During the campaign, Romney said that if elected he would seek a year-long extension of current tax policy, including low rates adopted during the George W. Bush administration, to give his administration time to develop a plan to overhaul the tax code.

Obama has vowed to veto legislation that extends the Bush tax breaks for the wealthy, but administration officials declined to say whether that threat would stand in the face of a Romney victory. Politically, it would be a risky move for Democrats to tell Romney that he cannot have a year to negotiate a budget deal — especially headed into the 2014 election, when 20 Democrats from moderate to conservative states are up for reelection.
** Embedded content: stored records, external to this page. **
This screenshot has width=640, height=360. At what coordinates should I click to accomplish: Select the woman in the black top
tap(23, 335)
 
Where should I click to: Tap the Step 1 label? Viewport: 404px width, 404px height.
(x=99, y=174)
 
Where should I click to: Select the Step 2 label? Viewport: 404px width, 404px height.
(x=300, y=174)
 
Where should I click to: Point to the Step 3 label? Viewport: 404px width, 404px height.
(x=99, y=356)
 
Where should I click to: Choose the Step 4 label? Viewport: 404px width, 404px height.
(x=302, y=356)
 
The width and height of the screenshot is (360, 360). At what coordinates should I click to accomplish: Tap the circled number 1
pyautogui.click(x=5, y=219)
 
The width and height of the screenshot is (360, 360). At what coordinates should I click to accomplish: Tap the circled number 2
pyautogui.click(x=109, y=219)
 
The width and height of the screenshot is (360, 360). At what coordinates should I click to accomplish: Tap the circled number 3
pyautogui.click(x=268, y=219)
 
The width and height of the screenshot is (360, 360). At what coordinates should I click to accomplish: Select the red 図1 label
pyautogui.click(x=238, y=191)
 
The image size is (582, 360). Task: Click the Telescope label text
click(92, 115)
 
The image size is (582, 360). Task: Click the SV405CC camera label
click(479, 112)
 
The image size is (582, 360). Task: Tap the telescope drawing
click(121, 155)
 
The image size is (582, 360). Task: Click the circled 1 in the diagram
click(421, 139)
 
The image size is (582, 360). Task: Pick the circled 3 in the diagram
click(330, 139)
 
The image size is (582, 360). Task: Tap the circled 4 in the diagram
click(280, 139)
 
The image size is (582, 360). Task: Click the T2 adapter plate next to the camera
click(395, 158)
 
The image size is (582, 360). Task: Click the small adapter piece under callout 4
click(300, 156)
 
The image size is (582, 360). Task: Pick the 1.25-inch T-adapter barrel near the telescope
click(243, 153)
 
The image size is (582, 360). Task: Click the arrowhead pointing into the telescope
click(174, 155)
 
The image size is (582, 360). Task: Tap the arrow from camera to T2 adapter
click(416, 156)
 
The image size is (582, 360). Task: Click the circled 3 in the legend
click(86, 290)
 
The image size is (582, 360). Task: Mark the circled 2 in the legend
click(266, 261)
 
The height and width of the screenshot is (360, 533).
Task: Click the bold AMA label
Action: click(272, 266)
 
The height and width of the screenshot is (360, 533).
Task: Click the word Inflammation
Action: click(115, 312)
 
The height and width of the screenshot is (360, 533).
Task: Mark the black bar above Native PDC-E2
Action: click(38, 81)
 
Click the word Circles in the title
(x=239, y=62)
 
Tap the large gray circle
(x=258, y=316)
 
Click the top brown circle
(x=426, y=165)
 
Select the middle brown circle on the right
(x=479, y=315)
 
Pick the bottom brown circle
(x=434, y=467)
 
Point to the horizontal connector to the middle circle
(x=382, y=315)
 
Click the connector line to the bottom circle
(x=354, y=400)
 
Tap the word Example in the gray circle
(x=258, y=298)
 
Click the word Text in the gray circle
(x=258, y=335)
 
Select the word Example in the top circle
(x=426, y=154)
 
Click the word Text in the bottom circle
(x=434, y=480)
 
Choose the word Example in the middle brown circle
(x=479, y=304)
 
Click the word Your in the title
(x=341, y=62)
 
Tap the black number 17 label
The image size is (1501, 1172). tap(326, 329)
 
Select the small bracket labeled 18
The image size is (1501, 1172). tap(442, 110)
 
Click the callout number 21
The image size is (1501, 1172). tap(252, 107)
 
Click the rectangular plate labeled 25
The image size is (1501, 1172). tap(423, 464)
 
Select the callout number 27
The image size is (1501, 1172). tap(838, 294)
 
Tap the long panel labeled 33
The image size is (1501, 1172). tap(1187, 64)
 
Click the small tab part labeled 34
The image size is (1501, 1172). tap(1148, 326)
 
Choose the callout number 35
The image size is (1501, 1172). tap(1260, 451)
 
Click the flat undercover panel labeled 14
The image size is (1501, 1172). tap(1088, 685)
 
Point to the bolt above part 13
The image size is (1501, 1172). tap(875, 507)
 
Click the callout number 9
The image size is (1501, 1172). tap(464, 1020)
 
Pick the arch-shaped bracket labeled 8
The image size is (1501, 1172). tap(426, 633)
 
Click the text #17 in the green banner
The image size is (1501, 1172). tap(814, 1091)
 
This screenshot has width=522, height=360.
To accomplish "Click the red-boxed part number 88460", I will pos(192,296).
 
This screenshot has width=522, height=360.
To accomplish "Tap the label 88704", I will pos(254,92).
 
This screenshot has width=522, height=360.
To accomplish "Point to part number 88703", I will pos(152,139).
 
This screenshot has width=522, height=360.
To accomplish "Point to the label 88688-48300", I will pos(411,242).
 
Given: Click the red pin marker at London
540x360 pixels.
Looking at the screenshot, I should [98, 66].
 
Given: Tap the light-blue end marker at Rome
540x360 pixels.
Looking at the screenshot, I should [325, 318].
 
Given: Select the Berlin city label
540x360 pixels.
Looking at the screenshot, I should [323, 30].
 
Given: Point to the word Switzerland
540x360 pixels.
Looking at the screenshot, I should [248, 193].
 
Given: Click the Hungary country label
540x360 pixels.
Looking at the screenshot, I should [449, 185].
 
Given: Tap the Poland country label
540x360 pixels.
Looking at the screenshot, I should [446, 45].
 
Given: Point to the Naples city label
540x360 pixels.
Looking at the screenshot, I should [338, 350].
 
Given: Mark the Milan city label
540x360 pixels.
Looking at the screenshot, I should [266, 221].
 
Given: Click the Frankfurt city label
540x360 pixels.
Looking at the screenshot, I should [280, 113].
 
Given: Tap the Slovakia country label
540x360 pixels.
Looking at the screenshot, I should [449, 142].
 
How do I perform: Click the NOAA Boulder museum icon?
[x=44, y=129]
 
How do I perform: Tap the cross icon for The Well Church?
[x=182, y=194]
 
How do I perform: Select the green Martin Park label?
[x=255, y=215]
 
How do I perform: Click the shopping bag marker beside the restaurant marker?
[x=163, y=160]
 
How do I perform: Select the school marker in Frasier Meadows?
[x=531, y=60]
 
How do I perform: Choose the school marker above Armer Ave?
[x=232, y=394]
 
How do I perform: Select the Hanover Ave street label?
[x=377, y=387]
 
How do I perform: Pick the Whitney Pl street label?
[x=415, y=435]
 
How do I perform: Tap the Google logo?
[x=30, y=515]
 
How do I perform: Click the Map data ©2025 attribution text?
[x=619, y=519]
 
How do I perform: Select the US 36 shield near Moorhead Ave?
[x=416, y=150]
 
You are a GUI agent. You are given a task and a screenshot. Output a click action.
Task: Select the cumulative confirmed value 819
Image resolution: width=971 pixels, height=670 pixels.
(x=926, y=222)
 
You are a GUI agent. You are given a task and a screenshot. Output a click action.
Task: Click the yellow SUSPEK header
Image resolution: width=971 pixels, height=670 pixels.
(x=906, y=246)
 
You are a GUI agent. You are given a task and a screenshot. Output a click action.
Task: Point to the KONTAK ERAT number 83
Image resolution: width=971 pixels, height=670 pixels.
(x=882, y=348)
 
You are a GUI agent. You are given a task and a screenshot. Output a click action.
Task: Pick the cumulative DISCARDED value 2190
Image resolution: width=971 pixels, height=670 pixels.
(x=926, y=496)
Extending those policies is likely to avert a recession, but it would put the nation on track for a fifth straight year of budget deficits hovering in the range of $1 trillion and invite another downgrade of the nation's credit rating. In this scenario, Romney would be forced to act quickly on a broader deficit-reduction plan.

"We'll be on our way to doing tax reform and entitlement reform and an overall budget deal in 2013. And it's got to be done by the August recess," said Ken Kies, a top Republican tax lobbyist. "For a new president, the magic window of opportunity doesn't stay open forever."

During the campaign, Romney pledged to balance the budget within eight years by dramatically slashing most government spending, including Medicaid and other safety-net programs for the poor. He also pledged to increase military budgets and to overhaul the tax code without raising additional revenue.

Instead, Romney's tax plan calls for a 20 percent reduction in rates for all taxpayers, financed by the elimination of tax breaks primarily for the wealthy — a proposal that independent budget analysts have called mathematically impossible. Romney has nonetheless insisted that his tax plan is essential to reviving the economy and creating jobs, the central mission of his first term.